- Interactive map of Supreme Court of the United States
- 38°53′26″N 77°00′16″W﻿ / ﻿38.89056°N 77.00444°W
- Established: March 4, 1789; 236 years ago
- Location: Washington, D.C.
- Coordinates: 38°53′26″N 77°00′16″W﻿ / ﻿38.89056°N 77.00444°W
- Composition method: Presidential nomination with Senate confirmation
- Authorised by: Constitution of the United States, Art. III, § 1
- Judge term length: life tenure, subject to impeachment and removal
- Number of positions: 9 (by statute)
- Website: supremecourt.gov

= List of United States Supreme Court cases, volume 123 =

This is a list of cases reported in volume 123 of United States Reports, decided by the Supreme Court of the United States in 1887.

== Justices of the Supreme Court at the time of volume 123 U.S. ==

The Supreme Court is established by Article III, Section 1 of the Constitution of the United States, which says: "The judicial Power of the United States, shall be vested in one supreme Court . . .". The size of the Court is not specified; the Constitution leaves it to Congress to set the number of justices. Under the Judiciary Act of 1789 Congress originally fixed the number of justices at six (one chief justice and five associate justices). Since 1789 Congress has varied the size of the Court from six to seven, nine, ten, and back to nine justices (always including one chief justice).

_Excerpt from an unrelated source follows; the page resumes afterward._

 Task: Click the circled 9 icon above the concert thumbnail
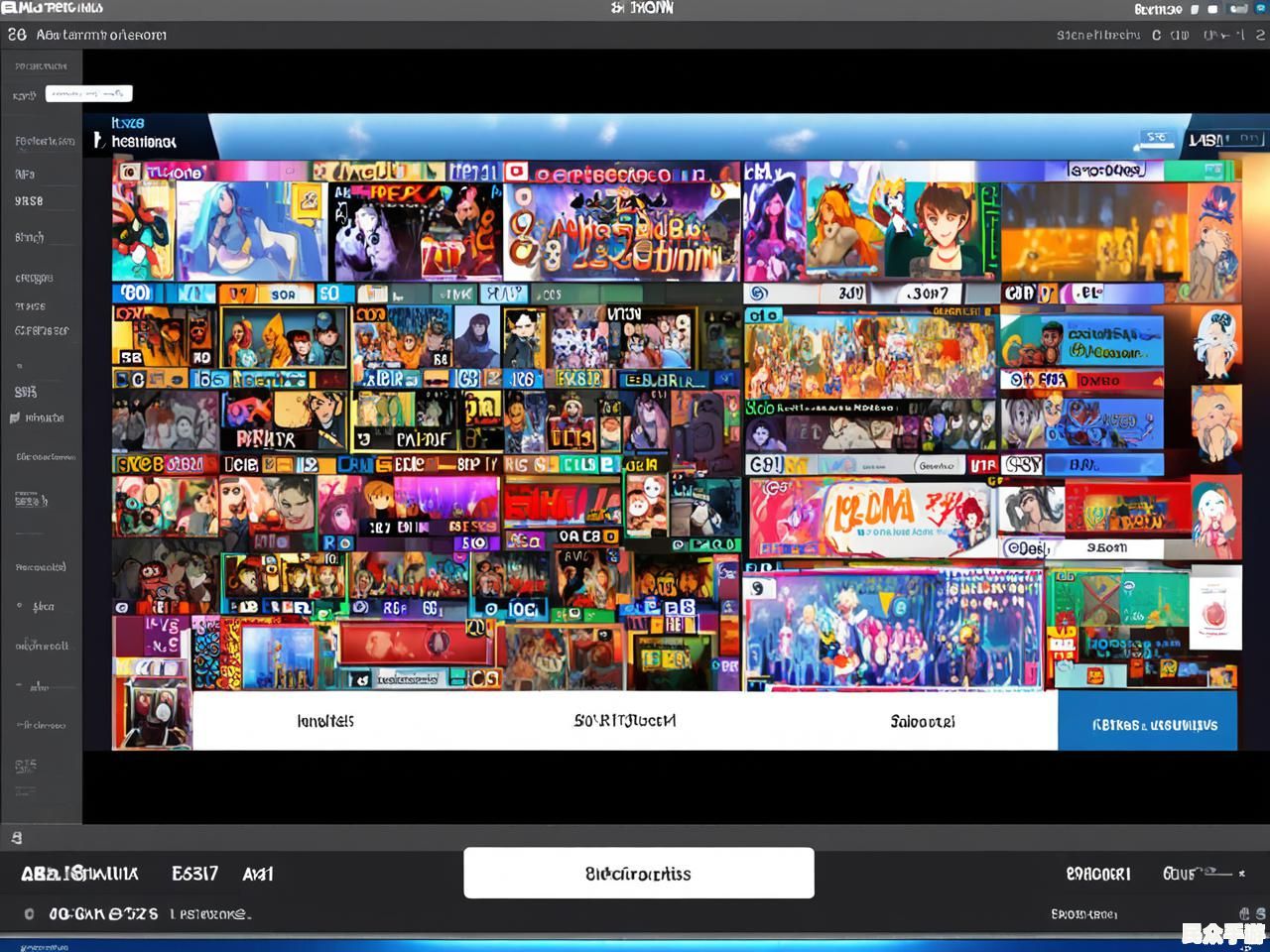(x=757, y=589)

After the death of Justice William Burnham Woods in May 1887, when the cases in volume 123 U.S. were decided the Court comprised the following eight members:

| Portrait | Justice | Office | Home State | Succeeded | Date confirmed by the Senate (Vote) | Tenure on Supreme Court |
|---|---|---|---|---|---|---|
|  | Morrison Waite | Chief Justice | Ohio | Salmon P. Chase | January 21, 1874 (63–0) | March 4, 1874 – March 23, 1888 (Died) |
|  | Samuel Freeman Miller | Associate Justice | Iowa | Peter Vivian Daniel | July 16, 1862 (Acclamation) | July 21, 1862 – October 13, 1890 (Died) |
|  | Stephen Johnson Field | Associate Justice | California | newly created seat | March 10, 1863 (Acclamation) | May 10, 1863 – December 1, 1897 (Retired) |
|  | Joseph P. Bradley | Associate Justice | New Jersey | newly created seat | March 21, 1870 (46–9) | March 23, 1870 – January 22, 1892 (Died) |
|  | John Marshall Harlan | Associate Justice | Kentucky | David Davis | November 29, 1877 (Acclamation) | December 10, 1877 – October 14, 1911 (Died) |
|  | Stanley Matthews | Associate Justice | Ohio | Noah Haynes Swayne | May 12, 1881 (24–23) | May 17, 1881 – March 22, 1889 (Died) |
|  | Horace Gray | Associate Justice | Massachusetts | Nathan Clifford | December 20, 1881 (51–5) | January 9, 1882 – September 15, 1902 (Died) |
|  | Samuel Blatchford | Associate Justice | New York | Ward Hunt | March 22, 1882 (Acclamation) | April 3, 1882 – July 7, 1893 (Died) |

==Notable Case in 123 U.S.==
===Mugler v. Kansas===
In Mugler v. Kansas, 123 U.S. 623 (1887), the Supreme Court held that state law prohibiting the manufacture of intoxicating liquor does not infringe on a right or privilege secured by the federal Constitution. The Court, however, decided that it had the power to inquire into the intentions behind regulations to determine the connection between the regulations and the state's police power.

== Citation style ==

Under the Judiciary Act of 1789 the federal court structure at the time comprised District Courts, which had general trial jurisdiction; Circuit Courts, which had mixed trial and appellate (from the US District Courts) jurisdiction; and the United States Supreme Court, which had appellate jurisdiction over the federal District and Circuit courts—and for certain issues over state courts. The Supreme Court also had limited original jurisdiction (i.e., in which cases could be filed directly with the Supreme Court without first having been heard by a lower federal or state court). There were one or more federal District Courts and/or Circuit Courts in each state, territory, or other geographical region.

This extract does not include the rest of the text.